Major-General Henry Gladwin (1729 or 1730 – 22 June 1791) was a British army officer in colonial America and the British commander at the Siege of Fort Detroit during Pontiac's Rebellion in 1763. He served in the disastrous campaign of Edward Braddock and in other actions in the French and Indian War but is best remembered for his defense of Detroit in Pontiac's Rebellion.

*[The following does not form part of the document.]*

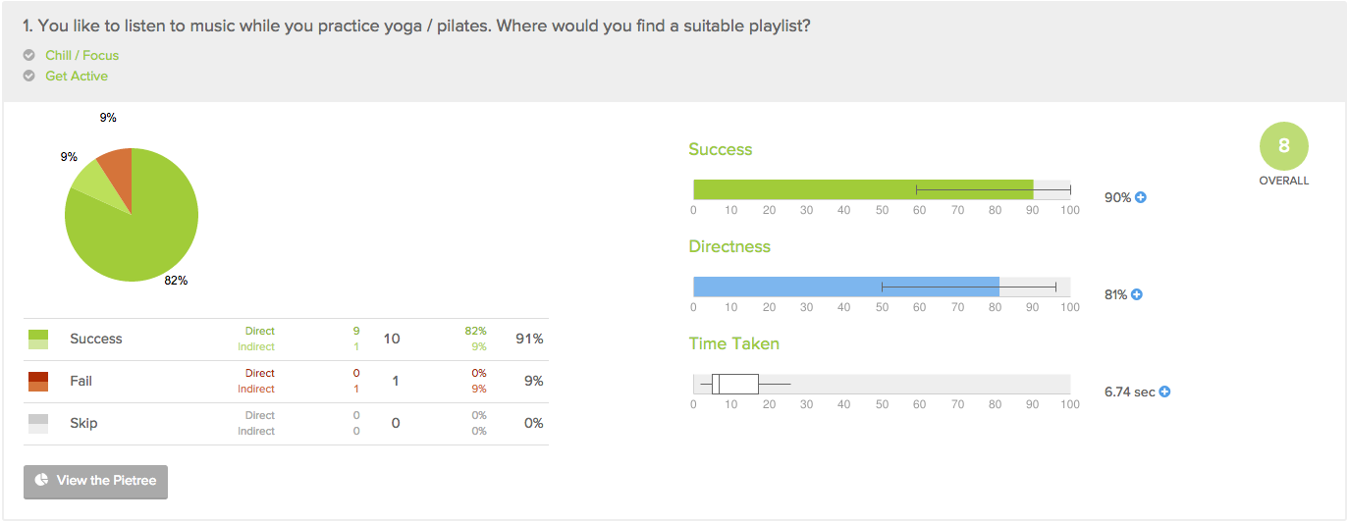This screenshot has width=1349, height=523.
Task: Click the pie chart icon in Pietree button
Action: tap(41, 480)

Henry was born in 1729 or 1730 at Stubbing Court, near Wingerworth, Chesterfield, in Derbyshire. He was the eldest son of Henry Gladwin (1692-1763) by his second wife Mary daughter of John Digby Dakeyne of Stubbing Edge Hall. They were married on 28 Oct 1728 in Wingerworth. His father's first wife Marina Holland, heiress of Stubbing Court died in childbirth May 1727 [5][6] Mary Dakeyne was the sister and heiress of John Dakeyne.[7] He was a great-grandson of Thomas II Gladwin (1628/9-1697) of Tupton Hall, now Tupton Hall school, in the parish of Wingerworth near Chesterfield, Derbyshire, Sheriff of Derbyshire in 1668. Thomas II was the second son and principal heir of Thomas I Gladwin (c.1598-1667) of Boythorpe and Tupton, Derbyshire,[8] an eminent lead merchant who raised an estate of £800 or £900 per annum.[9]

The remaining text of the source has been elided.